What to produce
Using the records that appear below, write out exactly the lines from the one with "Updates settings row" through the one with "Switch to the 메인보드", keeping both end lines.

Supplied data
——
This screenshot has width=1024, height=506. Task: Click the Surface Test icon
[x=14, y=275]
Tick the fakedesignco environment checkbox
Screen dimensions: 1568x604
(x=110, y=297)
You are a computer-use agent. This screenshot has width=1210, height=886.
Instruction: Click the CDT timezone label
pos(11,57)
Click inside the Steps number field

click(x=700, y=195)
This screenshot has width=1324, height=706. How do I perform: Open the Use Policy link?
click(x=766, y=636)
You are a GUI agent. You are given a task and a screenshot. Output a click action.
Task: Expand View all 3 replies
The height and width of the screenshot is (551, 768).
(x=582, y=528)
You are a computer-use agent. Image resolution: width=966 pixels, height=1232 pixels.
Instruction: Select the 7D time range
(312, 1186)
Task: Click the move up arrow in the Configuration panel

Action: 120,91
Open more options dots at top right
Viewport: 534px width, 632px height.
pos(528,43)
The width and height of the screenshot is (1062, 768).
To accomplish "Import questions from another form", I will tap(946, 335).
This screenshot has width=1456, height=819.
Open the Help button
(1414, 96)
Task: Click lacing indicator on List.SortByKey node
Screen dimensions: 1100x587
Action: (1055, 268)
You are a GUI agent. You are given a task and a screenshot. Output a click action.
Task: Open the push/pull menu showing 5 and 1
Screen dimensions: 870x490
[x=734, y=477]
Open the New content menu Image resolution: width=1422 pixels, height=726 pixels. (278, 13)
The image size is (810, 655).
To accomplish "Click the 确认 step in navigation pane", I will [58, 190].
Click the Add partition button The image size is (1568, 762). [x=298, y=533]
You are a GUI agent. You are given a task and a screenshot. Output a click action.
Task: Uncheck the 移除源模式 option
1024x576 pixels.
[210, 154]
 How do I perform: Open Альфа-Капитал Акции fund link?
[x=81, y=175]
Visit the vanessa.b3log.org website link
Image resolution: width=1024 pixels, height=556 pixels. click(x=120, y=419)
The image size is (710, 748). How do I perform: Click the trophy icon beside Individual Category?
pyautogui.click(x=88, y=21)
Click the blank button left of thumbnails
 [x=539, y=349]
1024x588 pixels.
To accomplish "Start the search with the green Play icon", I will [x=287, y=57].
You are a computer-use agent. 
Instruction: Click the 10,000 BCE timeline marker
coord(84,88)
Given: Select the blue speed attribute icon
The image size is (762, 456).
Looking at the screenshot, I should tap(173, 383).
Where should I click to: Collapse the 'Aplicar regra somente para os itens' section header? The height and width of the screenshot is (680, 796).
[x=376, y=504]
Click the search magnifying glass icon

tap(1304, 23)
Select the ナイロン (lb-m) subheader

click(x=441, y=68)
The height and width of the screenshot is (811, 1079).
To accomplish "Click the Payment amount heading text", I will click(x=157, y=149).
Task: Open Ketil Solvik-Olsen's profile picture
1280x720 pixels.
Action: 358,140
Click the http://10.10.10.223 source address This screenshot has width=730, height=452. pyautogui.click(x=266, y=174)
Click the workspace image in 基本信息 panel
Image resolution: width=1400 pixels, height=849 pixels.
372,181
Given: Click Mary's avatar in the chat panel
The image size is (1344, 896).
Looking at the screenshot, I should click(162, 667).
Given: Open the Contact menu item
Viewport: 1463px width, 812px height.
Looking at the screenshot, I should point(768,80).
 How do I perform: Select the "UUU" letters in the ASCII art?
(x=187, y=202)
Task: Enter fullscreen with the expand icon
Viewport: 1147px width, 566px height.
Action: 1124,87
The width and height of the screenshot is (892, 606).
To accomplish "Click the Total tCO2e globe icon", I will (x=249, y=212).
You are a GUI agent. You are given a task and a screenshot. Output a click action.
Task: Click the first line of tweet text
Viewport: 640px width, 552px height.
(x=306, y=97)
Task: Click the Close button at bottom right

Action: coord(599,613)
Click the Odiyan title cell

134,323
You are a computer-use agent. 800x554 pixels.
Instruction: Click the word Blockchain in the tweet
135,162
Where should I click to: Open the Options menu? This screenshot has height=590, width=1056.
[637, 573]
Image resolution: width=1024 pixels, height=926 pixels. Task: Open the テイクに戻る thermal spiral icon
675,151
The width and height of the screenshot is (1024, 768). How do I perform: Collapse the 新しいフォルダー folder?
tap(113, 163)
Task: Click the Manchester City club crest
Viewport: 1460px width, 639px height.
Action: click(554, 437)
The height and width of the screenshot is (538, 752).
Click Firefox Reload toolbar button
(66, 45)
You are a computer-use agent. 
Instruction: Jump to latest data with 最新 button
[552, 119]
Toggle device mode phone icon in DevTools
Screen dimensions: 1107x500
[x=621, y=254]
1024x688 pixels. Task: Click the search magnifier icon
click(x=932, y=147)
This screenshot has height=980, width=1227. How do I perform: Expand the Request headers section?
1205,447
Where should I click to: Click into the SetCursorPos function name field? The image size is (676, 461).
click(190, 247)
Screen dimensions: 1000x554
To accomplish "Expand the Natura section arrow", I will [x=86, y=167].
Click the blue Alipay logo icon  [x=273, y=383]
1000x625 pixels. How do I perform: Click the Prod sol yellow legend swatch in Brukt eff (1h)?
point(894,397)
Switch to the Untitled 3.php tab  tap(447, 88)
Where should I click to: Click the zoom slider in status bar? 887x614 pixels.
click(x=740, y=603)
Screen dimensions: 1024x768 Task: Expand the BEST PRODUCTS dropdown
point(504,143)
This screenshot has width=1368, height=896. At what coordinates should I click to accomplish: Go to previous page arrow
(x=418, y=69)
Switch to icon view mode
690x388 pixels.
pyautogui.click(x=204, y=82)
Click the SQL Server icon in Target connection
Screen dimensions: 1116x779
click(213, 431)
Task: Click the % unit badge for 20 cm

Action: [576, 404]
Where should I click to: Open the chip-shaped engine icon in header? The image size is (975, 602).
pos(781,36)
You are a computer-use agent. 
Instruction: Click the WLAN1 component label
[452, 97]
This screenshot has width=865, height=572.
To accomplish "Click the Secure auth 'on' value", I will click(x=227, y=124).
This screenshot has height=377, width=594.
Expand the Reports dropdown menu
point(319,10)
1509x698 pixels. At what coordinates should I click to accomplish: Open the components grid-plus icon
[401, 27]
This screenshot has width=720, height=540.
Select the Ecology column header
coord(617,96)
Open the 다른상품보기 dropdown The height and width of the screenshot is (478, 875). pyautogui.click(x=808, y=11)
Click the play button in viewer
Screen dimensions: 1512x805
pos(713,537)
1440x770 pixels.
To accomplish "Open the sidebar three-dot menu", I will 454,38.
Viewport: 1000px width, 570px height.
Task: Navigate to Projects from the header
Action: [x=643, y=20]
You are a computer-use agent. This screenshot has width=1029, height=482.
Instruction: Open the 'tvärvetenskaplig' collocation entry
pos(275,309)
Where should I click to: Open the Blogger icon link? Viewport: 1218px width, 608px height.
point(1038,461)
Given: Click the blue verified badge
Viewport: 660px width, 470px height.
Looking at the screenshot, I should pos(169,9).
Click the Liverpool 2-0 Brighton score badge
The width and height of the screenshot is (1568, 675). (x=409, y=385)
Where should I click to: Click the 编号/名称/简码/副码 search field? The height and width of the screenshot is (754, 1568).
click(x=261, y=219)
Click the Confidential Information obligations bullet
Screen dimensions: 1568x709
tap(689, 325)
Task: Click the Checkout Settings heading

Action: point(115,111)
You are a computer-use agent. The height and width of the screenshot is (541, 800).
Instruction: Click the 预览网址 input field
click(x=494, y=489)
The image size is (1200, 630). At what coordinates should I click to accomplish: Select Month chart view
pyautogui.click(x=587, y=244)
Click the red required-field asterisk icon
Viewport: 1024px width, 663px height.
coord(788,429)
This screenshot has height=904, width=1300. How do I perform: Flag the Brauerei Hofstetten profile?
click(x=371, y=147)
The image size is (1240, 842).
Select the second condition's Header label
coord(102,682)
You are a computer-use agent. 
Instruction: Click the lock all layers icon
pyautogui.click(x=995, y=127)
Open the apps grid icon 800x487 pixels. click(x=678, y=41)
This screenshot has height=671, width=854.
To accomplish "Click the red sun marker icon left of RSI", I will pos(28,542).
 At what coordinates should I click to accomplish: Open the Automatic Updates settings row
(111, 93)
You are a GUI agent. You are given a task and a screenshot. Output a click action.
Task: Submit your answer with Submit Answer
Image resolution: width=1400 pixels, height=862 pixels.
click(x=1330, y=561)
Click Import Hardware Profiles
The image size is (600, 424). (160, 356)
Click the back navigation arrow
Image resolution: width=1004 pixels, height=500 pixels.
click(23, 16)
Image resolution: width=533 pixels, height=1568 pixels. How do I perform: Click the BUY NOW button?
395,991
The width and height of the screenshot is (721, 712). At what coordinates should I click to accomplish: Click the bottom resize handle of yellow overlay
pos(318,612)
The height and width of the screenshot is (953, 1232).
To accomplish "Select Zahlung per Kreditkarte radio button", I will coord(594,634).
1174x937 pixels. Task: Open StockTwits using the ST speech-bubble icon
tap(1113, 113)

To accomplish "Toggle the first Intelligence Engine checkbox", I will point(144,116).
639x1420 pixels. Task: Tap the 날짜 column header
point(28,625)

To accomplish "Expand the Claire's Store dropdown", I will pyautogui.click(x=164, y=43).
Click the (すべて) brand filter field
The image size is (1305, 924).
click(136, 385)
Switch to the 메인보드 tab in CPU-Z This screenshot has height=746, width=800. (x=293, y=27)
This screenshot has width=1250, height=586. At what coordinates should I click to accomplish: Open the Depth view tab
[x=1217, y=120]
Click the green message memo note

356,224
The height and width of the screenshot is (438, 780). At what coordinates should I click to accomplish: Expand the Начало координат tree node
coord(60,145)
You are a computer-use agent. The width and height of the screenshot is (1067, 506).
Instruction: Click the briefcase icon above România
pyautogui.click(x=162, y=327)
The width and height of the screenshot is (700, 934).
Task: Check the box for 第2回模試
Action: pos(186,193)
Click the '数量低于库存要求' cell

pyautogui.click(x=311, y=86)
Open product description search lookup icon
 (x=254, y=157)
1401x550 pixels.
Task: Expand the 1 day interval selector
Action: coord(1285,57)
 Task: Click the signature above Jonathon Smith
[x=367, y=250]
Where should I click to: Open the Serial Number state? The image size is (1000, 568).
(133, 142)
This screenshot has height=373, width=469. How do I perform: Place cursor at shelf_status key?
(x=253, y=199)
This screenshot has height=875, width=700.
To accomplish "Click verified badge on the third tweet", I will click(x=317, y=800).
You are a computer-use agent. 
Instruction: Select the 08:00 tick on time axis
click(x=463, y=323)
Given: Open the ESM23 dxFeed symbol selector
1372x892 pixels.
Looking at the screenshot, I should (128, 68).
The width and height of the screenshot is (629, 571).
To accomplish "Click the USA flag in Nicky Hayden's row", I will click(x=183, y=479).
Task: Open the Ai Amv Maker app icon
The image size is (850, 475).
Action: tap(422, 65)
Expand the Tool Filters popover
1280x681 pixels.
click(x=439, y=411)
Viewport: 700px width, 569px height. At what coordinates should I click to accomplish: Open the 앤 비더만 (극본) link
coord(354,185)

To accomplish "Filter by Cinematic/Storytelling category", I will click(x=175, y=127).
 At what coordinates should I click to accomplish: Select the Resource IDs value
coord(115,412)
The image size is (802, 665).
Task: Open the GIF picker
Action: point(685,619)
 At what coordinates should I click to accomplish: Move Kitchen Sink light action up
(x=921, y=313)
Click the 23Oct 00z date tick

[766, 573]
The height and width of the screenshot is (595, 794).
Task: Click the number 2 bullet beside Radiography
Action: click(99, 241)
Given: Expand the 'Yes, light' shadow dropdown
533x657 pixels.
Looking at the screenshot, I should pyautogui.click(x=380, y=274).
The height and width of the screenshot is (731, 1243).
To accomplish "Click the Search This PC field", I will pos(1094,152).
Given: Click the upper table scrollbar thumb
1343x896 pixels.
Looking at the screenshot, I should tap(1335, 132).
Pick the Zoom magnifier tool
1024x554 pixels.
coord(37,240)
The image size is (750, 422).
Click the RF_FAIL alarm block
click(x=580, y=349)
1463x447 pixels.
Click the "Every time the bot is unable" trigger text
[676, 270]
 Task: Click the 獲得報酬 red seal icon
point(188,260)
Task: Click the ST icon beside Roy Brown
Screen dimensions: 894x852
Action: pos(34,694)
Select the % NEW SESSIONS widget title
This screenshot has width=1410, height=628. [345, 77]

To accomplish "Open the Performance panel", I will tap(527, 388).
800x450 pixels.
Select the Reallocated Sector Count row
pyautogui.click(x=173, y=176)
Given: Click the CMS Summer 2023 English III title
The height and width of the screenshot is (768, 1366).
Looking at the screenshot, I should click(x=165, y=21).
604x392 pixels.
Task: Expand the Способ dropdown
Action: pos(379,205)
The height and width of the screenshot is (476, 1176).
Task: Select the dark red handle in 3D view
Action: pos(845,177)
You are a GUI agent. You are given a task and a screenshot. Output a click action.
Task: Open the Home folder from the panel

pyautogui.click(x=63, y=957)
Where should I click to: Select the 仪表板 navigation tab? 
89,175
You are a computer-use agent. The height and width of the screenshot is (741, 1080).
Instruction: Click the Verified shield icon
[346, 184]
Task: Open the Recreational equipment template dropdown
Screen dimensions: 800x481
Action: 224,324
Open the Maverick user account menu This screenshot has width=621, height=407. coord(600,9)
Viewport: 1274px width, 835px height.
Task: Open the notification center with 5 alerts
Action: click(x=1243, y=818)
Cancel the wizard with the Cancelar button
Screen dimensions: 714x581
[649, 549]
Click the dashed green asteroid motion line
——
Solution to the exercise
 At what coordinates should I click to accomplish: Open the Automatic Updates settings row
(111, 93)
You are a GUI agent. You are given a task and a screenshot. Output a click action.
Task: Submit your answer with Submit Answer
Image resolution: width=1400 pixels, height=862 pixels.
click(x=1330, y=561)
Click Import Hardware Profiles
The image size is (600, 424). (160, 356)
Click the back navigation arrow
Image resolution: width=1004 pixels, height=500 pixels.
click(23, 16)
Image resolution: width=533 pixels, height=1568 pixels. How do I perform: Click the BUY NOW button?
395,991
The width and height of the screenshot is (721, 712). At what coordinates should I click to accomplish: Click the bottom resize handle of yellow overlay
pos(318,612)
The height and width of the screenshot is (953, 1232).
To accomplish "Select Zahlung per Kreditkarte radio button", I will coord(594,634).
1174x937 pixels. Task: Open StockTwits using the ST speech-bubble icon
tap(1113, 113)

To accomplish "Toggle the first Intelligence Engine checkbox", I will point(144,116).
639x1420 pixels. Task: Tap the 날짜 column header
point(28,625)

To accomplish "Expand the Claire's Store dropdown", I will pyautogui.click(x=164, y=43).
Click the (すべて) brand filter field
The image size is (1305, 924).
click(136, 385)
Switch to the 메인보드 tab in CPU-Z This screenshot has height=746, width=800. (x=293, y=27)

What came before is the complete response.